> ACTIVITIES:
**a)** Extract, word for word, the portion of the Niverville Pop Festival passage that starts at "Snoopy’s was a" and ends at "of the festival.".
**b)** In the passage on the Niverville Pop Festival, what name did Premier Ed Schreyer suggest for the festival?

> PROVIDED PASSAGE:
################
Luckily for Linda Roy and her friend, they left before the rain began.
“I ended up going to Niverville with my brother-in-law Ben and I worked till 1:00 a.m. at Snoopy’s,” Roy says. “We sold every hotdog and hamburger in the joint. Lots of muddy stragglers stopped in all evening.”
Snoopy’s was a small hamburger stand situated on Niverville’s Main Street. Owner Susan Friesen told Einarson of her experience on the evening of the festival.
“After the rain, we started getting people coming to Snoopy’s,” Friesen said. “They were all tired, wet, cold, and hungry. We ran out of everything and borrowed supplies from another restaurant in town called The Pines. We used up all of their fast food supplies, then called the local grocery store to get more. They were nice enough to open for us. We fed a couple hundred people. We stayed open later than usual, until we ran out of food.”
Niverville’s Claim to Fame
The next day, the Niverville Pop Festival headlined the front page of both Winnipeg newspapers.
According to Einarson, “It was even the subject of discussion at the provincial legislature when NDP MLA Russ Doern, who claimed to have been at the festival the day before, announced, ‘There was a sizeable crowd of young people there who… participated in the best manner. They were well behaved, they thoroughly enjoyed themselves, and I think they made this a great success.’ He went on to laud the charitable goal of the event and praised townspeople and local farmers for pitching in when the rain hit. Premier Ed Schreyer suggested that perhaps the festival ought to be called the Tractor Rock Festival.”
“Without the rain, I think this pop festival would have been a huge success,” Wallace says. “I just think the rain was not anticipated and the number of people already there and on their way there when it was rained out would have totalled at least upwards of 50,000 to 100,000 strong.”
The Donation
Somewhere in the area of $10,000 was collected that day and delivered to the supporters of the Lynne Derksen Oxygenator Fund. Gary Stott recalls some hesitation on behalf of the Canadian Mennonite Bible College on accepting donations derived from such a source. In the end, though, they conceded.
The festival planners never heard about the money again or whether the goal of the fund was ever achieved.
That is, until January 2014.
According to the website of Brother band member Vance Masters, curiosity led Masters’ wife Bev and others to research the outcome of the fund. They discovered an inference to it in a scanned document taken from a March 1973 issue of The Mennonite Mirror.
################
> PROVIDED DATA:
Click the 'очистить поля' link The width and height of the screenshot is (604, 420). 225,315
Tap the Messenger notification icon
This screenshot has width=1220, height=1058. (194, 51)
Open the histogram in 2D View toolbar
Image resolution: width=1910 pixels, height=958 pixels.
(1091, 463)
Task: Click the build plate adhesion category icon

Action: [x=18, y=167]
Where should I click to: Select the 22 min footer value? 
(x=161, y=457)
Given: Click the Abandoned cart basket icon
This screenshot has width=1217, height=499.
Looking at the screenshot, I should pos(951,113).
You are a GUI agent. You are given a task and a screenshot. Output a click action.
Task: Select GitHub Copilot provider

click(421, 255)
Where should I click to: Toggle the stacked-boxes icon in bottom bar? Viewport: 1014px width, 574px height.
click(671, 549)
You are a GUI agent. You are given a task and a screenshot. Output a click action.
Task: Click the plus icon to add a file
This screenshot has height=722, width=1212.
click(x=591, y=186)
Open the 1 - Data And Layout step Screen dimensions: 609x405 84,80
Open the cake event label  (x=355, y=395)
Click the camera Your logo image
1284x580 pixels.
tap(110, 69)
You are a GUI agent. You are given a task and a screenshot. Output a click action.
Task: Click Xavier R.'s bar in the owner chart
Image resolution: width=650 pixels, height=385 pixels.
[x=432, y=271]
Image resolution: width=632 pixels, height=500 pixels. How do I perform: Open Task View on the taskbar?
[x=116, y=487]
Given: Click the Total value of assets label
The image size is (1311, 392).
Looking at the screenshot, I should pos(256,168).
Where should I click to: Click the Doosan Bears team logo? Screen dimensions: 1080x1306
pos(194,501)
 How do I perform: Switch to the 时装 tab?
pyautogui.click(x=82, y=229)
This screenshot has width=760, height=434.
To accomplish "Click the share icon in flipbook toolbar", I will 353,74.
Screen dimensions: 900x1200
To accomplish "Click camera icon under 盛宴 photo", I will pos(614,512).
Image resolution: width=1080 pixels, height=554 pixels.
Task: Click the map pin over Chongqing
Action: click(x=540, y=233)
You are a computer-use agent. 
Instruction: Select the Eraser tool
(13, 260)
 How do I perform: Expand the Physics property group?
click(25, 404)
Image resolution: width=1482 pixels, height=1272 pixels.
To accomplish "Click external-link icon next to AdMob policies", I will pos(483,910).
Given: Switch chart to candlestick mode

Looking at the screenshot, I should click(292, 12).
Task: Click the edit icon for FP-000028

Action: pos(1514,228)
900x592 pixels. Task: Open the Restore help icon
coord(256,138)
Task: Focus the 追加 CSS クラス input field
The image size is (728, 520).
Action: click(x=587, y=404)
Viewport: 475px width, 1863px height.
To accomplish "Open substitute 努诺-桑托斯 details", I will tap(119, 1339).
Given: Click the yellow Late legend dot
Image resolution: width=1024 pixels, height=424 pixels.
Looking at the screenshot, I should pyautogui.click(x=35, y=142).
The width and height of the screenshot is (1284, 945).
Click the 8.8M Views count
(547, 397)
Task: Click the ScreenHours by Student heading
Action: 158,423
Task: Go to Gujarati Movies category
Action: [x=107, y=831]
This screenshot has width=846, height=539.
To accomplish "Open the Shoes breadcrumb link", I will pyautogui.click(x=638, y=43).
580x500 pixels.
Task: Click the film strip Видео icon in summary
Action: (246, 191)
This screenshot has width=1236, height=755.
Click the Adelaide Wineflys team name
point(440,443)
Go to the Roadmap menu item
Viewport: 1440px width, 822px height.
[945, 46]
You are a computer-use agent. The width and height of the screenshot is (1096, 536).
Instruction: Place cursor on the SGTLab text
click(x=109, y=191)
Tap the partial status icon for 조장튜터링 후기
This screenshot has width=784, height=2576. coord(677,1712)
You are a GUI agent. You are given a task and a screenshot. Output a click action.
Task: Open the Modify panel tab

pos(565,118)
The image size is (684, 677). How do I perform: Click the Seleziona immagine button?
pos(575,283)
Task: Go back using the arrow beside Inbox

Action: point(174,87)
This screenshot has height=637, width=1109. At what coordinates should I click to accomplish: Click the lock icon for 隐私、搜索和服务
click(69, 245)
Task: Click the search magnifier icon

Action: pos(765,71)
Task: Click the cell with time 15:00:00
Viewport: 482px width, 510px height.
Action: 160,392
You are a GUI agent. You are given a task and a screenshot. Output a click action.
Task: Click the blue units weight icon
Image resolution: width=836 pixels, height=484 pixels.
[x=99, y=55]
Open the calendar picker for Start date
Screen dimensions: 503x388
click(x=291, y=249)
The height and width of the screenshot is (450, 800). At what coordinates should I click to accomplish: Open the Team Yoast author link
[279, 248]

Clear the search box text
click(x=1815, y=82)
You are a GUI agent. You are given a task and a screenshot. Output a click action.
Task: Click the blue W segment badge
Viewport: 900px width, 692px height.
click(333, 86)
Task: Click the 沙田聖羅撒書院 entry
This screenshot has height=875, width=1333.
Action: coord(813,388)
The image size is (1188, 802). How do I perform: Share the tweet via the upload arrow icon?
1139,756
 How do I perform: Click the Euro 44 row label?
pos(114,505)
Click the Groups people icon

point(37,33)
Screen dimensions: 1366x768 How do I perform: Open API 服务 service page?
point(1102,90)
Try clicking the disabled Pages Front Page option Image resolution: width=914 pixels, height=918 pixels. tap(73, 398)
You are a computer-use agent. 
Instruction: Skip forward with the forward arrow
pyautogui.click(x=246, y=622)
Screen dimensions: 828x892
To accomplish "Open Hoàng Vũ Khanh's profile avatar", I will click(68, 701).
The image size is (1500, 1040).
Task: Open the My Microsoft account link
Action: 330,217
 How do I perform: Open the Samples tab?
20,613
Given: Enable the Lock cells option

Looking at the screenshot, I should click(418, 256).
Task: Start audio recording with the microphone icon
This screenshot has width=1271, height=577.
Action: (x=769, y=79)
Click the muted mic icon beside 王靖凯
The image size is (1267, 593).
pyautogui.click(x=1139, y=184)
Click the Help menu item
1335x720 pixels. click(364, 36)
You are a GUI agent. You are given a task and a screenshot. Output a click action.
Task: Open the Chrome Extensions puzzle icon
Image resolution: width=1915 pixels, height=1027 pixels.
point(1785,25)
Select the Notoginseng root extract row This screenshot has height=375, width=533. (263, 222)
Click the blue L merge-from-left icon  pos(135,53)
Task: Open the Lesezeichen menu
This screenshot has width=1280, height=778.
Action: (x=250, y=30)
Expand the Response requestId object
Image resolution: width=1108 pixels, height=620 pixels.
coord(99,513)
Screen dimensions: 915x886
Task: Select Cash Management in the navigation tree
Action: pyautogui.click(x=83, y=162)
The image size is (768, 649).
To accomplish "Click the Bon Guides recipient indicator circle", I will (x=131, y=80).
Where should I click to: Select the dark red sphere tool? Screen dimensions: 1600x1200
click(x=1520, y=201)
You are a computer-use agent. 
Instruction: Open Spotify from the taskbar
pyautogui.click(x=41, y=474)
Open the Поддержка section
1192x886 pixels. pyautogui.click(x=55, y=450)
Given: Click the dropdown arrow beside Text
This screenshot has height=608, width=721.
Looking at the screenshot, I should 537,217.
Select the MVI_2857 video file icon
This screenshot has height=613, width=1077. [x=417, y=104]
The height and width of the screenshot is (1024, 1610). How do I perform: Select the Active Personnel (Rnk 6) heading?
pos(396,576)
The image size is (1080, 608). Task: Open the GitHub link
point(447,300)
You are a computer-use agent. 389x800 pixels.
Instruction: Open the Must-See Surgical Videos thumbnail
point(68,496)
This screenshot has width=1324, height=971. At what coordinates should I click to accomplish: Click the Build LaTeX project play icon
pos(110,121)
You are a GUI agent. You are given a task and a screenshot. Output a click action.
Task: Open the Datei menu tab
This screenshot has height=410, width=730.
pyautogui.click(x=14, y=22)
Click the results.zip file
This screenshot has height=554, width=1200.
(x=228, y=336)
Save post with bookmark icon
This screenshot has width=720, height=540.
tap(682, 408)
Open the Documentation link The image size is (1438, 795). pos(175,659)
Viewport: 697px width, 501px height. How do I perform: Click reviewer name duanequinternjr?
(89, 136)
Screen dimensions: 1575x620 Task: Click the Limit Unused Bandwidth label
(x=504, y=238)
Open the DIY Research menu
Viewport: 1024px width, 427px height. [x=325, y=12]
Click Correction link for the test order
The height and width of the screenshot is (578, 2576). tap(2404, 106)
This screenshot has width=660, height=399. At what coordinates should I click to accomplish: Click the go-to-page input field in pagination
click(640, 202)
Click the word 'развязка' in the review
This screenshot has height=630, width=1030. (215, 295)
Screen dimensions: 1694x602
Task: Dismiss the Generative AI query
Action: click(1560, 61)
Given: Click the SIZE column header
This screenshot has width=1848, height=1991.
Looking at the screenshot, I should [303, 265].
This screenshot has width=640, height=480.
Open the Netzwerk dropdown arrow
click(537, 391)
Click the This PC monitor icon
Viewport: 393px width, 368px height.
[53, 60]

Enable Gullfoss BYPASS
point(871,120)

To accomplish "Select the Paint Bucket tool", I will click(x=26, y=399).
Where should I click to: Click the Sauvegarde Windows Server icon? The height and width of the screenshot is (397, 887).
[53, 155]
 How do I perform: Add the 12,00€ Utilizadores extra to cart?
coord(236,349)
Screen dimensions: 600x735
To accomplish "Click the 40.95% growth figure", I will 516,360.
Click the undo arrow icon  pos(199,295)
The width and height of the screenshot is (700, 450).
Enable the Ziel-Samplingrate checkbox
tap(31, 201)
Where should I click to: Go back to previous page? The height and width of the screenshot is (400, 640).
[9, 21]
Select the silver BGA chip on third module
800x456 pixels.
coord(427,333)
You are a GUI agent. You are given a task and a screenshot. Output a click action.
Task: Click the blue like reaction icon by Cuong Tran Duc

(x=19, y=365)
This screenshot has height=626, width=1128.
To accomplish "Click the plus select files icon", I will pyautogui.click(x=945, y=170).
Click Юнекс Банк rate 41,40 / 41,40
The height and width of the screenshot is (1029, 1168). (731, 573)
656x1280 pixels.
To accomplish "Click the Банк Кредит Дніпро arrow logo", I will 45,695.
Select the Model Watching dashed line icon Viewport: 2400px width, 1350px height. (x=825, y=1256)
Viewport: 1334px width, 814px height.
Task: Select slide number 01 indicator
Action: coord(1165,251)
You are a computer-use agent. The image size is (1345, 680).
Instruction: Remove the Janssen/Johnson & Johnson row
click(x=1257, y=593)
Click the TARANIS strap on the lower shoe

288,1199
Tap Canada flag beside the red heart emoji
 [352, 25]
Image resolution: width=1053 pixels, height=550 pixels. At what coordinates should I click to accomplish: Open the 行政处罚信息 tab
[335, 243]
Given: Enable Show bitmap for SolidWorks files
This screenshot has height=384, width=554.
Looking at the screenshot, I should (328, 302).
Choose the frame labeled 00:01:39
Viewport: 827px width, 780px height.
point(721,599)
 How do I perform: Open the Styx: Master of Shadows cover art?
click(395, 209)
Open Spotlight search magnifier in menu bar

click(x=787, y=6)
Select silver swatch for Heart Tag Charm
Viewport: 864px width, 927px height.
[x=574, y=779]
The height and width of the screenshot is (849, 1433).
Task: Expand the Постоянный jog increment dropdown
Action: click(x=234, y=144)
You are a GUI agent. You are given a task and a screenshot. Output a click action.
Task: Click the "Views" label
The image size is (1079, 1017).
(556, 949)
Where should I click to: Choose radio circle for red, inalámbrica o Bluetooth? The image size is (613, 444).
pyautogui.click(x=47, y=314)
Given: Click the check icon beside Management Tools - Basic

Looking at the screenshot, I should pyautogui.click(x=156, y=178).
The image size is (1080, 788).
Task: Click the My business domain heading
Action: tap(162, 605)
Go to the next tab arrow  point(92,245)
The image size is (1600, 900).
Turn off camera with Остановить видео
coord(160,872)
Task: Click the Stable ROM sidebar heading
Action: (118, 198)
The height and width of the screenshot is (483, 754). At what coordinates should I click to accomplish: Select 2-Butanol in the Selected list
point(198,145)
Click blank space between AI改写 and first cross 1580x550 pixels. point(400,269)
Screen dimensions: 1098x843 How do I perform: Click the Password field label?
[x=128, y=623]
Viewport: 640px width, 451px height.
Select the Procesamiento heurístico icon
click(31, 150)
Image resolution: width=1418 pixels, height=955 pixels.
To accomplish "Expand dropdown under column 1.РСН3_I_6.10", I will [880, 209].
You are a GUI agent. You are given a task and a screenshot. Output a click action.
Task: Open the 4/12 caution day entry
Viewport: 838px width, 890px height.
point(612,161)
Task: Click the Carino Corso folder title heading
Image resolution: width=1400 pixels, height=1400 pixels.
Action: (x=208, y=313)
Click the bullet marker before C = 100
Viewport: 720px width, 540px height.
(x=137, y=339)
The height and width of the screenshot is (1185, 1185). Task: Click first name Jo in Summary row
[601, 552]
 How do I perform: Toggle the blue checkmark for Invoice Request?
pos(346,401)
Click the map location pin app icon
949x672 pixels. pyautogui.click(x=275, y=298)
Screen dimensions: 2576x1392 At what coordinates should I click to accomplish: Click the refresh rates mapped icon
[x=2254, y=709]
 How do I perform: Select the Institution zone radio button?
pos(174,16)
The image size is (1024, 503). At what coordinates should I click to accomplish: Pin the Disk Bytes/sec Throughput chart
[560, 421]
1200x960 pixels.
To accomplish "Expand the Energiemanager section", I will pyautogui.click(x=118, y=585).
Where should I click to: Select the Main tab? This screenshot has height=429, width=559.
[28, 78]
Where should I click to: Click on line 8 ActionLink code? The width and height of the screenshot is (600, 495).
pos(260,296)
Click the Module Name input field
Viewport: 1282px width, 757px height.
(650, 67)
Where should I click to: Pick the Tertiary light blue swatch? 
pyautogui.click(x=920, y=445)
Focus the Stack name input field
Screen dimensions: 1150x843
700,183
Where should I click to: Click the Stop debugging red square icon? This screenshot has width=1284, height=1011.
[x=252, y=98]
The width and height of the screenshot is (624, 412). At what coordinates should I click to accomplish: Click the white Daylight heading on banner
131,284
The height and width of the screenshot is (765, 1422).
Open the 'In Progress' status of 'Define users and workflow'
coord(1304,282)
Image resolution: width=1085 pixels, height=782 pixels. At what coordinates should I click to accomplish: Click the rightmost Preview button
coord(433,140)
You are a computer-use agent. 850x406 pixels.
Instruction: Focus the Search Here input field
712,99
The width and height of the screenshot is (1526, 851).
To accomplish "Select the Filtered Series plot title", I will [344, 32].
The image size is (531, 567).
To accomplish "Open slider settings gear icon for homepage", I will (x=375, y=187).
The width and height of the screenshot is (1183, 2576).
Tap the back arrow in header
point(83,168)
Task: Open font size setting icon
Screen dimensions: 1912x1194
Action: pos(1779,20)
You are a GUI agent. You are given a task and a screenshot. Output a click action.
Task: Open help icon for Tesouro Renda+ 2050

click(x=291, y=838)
################
> SOLUTIONS:
**a)**
Snoopy’s was a small hamburger stand situated on Niverville’s Main Street. Owner Susan Friesen told Einarson of her experience on the evening of the festival.

**b)** The Tractor Rock Festival.